Many years ago I read a most amazing mathematical fact in a book called “Mathematics: The New Golden Age” by Keith Devlin.  What completely blew me away at the time (and actually it still does) was the discovery that i to the power i, where i is the square root of minus 1, gives you a real number!  In fact i^i = 0.20787957… which seemed completely nonsensical to me as a result of taking the square root of minus 1 to the power of the square root of minus 1.  I then sat down with a maths program called Mathcad and started looking at what you got as you took the square root of minus 1 to higher and higher powers of the square root of minus one.  It looked very odd an didn’t make much sense to me at the time, but the numbers I was getting looked like this:

i^i = 0.207879…

i^i^i = 0.947159 + 0.320764i

i^i^i^i = 0.0500922 + 0.602117i

As you can see, there is nothing at all obvious coming out from the sequence so far.  However, when I looked at terms well into the sequence it became clear that this iteration was coming to a limit – how exciting!!  I had never played with this sort of maths before and this was (as far as I was concerned) all brand new and unknown territory.  Certainly a couple of guys in the Maths Department I spoke too had never heard of it – so it must be new 🙂  As I am rather prone to fantasy I wondered if I had stumbled  upon something really deep here, and if I plotted out all these data points, what would I get?  I thought it might reveal the Face of God!  So I used the same mathematics package to plot all the points out and what I got is what you see here, a three-barred spiral with the points all iterating towards a limit somewhere around 0.438 + 0.36i and unfortunately no God-like face (although one irreverent Lecturer did ask me how I knew that wasn’t indeed the Face of God!).  Moving swiftly on – this small excursion into a subject that is not my speciality led to a paper called “Complex Power Iterations” by Greg Parker and Steve Abbott (The Mathematical Gazette, Volume 81, Number 492, November 1997, pp.431-434), my first ever mathematical paper. 

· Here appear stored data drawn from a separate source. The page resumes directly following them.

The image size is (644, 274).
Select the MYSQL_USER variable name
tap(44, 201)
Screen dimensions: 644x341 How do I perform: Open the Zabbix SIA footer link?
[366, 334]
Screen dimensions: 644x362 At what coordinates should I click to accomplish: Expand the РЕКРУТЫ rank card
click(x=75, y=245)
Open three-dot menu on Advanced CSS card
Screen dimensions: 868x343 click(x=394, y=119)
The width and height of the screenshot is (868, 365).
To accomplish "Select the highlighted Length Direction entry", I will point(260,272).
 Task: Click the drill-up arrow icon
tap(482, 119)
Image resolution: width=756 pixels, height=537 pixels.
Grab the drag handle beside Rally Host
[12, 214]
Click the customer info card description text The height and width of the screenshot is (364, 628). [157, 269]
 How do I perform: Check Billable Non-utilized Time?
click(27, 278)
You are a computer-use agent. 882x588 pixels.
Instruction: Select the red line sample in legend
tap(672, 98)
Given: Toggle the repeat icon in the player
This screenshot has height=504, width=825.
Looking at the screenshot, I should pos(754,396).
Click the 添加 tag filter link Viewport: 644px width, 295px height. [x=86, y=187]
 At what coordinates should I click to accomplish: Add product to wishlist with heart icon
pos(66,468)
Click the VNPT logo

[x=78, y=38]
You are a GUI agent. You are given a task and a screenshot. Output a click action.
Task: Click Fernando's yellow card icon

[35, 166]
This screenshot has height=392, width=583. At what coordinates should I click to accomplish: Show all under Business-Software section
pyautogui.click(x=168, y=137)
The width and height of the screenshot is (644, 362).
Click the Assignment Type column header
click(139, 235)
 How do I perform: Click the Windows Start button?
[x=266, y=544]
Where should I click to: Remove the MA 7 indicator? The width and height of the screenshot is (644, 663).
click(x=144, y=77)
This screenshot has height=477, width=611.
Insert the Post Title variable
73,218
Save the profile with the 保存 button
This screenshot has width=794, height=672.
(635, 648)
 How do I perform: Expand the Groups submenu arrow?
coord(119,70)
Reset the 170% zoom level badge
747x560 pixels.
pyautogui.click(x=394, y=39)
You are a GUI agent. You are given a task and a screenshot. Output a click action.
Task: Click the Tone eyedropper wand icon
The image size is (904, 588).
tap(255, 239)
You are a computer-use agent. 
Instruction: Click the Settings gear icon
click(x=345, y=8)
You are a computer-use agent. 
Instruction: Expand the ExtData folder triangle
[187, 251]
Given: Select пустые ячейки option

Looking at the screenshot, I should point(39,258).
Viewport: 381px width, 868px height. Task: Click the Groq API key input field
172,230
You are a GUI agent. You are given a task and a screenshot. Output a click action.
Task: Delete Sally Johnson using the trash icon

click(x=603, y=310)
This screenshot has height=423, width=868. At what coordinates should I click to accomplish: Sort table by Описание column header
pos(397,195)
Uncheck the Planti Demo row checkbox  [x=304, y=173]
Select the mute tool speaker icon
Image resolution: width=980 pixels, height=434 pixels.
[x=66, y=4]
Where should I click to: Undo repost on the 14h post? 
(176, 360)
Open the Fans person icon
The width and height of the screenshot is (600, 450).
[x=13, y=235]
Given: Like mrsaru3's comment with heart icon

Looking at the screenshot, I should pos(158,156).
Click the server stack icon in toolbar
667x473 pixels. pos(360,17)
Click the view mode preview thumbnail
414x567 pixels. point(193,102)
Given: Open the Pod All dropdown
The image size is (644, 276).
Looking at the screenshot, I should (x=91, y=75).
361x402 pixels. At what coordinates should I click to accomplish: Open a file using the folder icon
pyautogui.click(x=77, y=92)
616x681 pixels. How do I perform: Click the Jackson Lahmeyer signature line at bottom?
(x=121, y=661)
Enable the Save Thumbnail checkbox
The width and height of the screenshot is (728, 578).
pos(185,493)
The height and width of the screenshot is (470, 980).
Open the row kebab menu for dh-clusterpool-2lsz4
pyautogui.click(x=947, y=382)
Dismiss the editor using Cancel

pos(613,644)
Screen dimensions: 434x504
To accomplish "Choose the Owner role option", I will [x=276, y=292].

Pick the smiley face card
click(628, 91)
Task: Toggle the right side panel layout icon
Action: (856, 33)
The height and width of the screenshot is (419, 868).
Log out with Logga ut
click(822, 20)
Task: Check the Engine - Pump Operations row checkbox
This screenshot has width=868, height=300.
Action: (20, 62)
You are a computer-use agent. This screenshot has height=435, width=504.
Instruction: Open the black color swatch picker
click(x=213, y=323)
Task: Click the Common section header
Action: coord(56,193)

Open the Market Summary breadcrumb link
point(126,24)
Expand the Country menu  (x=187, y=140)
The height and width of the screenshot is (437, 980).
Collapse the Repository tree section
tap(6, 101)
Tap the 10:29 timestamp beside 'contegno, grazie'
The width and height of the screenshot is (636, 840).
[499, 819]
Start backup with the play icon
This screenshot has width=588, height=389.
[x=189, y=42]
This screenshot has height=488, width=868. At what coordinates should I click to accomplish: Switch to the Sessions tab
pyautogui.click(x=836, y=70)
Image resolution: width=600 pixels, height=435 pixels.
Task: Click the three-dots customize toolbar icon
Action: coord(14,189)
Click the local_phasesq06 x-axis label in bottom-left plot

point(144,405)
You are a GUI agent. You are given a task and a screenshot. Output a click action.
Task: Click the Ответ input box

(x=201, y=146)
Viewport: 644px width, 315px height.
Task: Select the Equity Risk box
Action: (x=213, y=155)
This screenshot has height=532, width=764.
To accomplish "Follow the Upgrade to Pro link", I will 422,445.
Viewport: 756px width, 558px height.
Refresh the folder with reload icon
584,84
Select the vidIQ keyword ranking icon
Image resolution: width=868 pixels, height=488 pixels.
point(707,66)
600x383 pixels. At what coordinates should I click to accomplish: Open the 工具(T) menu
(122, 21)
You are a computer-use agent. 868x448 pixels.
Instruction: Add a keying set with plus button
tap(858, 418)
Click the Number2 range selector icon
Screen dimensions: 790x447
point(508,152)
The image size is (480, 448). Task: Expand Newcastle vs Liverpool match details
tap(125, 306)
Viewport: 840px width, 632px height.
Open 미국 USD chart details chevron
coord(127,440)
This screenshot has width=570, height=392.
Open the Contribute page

I put this stuff aside for a while but it kept niggling at me and I worked on it again a few months later.  This time I managed (with my PhD student at the time Steve Roberts) to actually extricate a fractal from these mathematical meanderings.  This work formed the paper “A Beautiful New Playground” by Greg Parker and Steve Roberts (The Mathematical Gazette, Volume 82, Number 493, March 1998, pp.19-25) where a couple of very interesting fractals were found.

I subsequently found out that these “Towers of Power” were quite well known long before I re-discovered them, in fact someone had written a paper on the subject as “people seem to keep re-discovering these objects on a fairly regular basis” 🙂  However, I did fortunately bring a few new bits of data to a wider audience, including the values of the interation limits and the full form of the more complex fractal beyond the central cardioid (you need to read the second Mathemtical Gazette paper to see what I’m on about).

All in all it was a very exciting experience to suddenly uncover (what I thought) was an entirely new world hidden within mathematics and at least I can now understand how those mathematicians that actually do make new amazing discoveries feel.